The Kiel Microbiome Center workshop
Overview
Here you can find the teaching and practical materials from the workshop.
Concepts in microbiome ecology and data analysis
Link all files of the talks here, use a logical order:
Hands-on material
- Introduction to R
- Alpha diversity analysis
- Beta diversity analysis
- Differential abundance analysis
- Metagenome outlook
Commands are in R. Scripts are in Jupyter notebook. Below, we provide instructions on how to set it all up.
Setting up the tutorial
Download the whole project directory to your computer. Unzip the folder. Scripts are in scripts
folder and inputs are in the inputs
folder. Intermediary RData files are in R_objects
folder.
To run the tutorial, it is assumed that you are working on a mac or a linux-based computer.
Input files
16S Data Files
To run the tutorials, you will need files from the inputs
folder with 16S dataset. This dataset has been reduced in size and randomly shuffled compared to the original dataset. The files you need are:
- feature-table.tsv
- metadata.tsv
- taxonomy.csv
- tree.nwk
Metagenome Files:
For metagenome analysis, you will need to download the files from public repositories and place them in the inputs
folder.
HMP Sample
These files are to be used in the tutorial a hmp2 metagenome with the ID MSM79H8.

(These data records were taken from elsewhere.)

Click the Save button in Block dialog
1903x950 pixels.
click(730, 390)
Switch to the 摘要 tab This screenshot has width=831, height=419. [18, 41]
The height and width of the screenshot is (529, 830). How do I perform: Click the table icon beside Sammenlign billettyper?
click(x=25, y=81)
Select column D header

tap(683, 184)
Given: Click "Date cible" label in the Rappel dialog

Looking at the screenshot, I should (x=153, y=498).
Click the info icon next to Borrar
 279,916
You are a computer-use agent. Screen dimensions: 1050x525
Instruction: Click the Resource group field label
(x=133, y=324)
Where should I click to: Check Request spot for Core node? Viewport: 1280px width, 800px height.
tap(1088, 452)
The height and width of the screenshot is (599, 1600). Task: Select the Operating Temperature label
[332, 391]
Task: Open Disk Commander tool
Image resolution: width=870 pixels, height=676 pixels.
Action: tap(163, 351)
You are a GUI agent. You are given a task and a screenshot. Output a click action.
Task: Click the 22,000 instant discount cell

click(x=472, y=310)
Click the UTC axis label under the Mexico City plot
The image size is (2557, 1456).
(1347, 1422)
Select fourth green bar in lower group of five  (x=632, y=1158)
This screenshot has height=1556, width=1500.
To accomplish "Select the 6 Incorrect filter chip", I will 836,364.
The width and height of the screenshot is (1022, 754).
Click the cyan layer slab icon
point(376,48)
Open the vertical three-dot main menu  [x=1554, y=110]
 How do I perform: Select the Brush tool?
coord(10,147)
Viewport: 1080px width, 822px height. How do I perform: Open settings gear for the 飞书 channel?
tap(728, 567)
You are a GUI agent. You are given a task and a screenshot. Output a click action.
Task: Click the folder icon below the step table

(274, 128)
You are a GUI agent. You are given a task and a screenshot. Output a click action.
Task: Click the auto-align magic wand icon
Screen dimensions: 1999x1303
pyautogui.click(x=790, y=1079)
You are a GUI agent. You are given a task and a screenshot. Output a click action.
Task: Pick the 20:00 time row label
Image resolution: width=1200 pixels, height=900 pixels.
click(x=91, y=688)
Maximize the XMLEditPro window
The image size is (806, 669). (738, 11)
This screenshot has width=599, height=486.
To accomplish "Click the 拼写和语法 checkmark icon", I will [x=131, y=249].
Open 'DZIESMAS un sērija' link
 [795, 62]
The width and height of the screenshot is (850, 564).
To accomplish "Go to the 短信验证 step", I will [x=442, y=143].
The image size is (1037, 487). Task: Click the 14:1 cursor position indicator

The files need to be downloaded at (inputs/metagenome/
).
Human/GRC38 genome files
- genome.1.bt2
- genome.2.bt2
- genome.3.bt2
- genome.4.bt2
- genome.fa
- genome.rev.1.bt2
- genome.rev.2.bt2
You can download the needed Human/GRC38 genome files from e.g. here. Unzip the files at inputs/metagenome/
.
Sylph database
Download the file to (inputs/metagenome/
).
The used database can be downloaded from the official Sylph Repository. Note that this file has around 13 Gibabytes.
GTDB-Tk taxonomy
Download the file to (inputs/metagenome/
).
BBMap Files
Download the files to (inputs/metagenome/bbmap/
).
- nextera.fa.gz
- phix174_ill.ref.fa.gz
- phix_adapters.fa.gz
You can download the needed files from the BBMap Repository.
Intermediary back-up files for phyloseq
Intermediary RData files are in the R_objects
folder. These files are intermediary files. You will create these in the tutorial. Many of the tutorial use these objects as input. Therefore, we are providing them here.
- subset_phyloseq_object.RData
- subset_rare_phyloseq_object.RData
Running the R commands
Option 1: Using Jupyter Notebooks with the R Kernel
Install conda environment
First, make sure you have conda installed. You can install all required packages and tools with conda. Once you install conda, you can create a dedicated conda environment for the tutorial with the following command:
conda env create --file kmc_16s_environment.yml --prefix kmc_workshop
Once the environment is created, activate it:
conda activate kmc_workshop
Launch Jupyter Notebook
If Jupyter is not already installed, you can install it within the environment:
conda install jupyter
Start Jupyter with the R kernel:
jupyter notebook
Option 2: Using RStudio
Ensure that conda is installed and active (same as step 1 above).
Link Conda Environment with RStudio:
In RStudio, go to Tools > Global Options > R and select the R Version associated with the Conda environment.
Run Your R Code
You can now open your R scripts or RMarkdown notebooks in RStudio and run the code, just as we did in the Jupyter environment.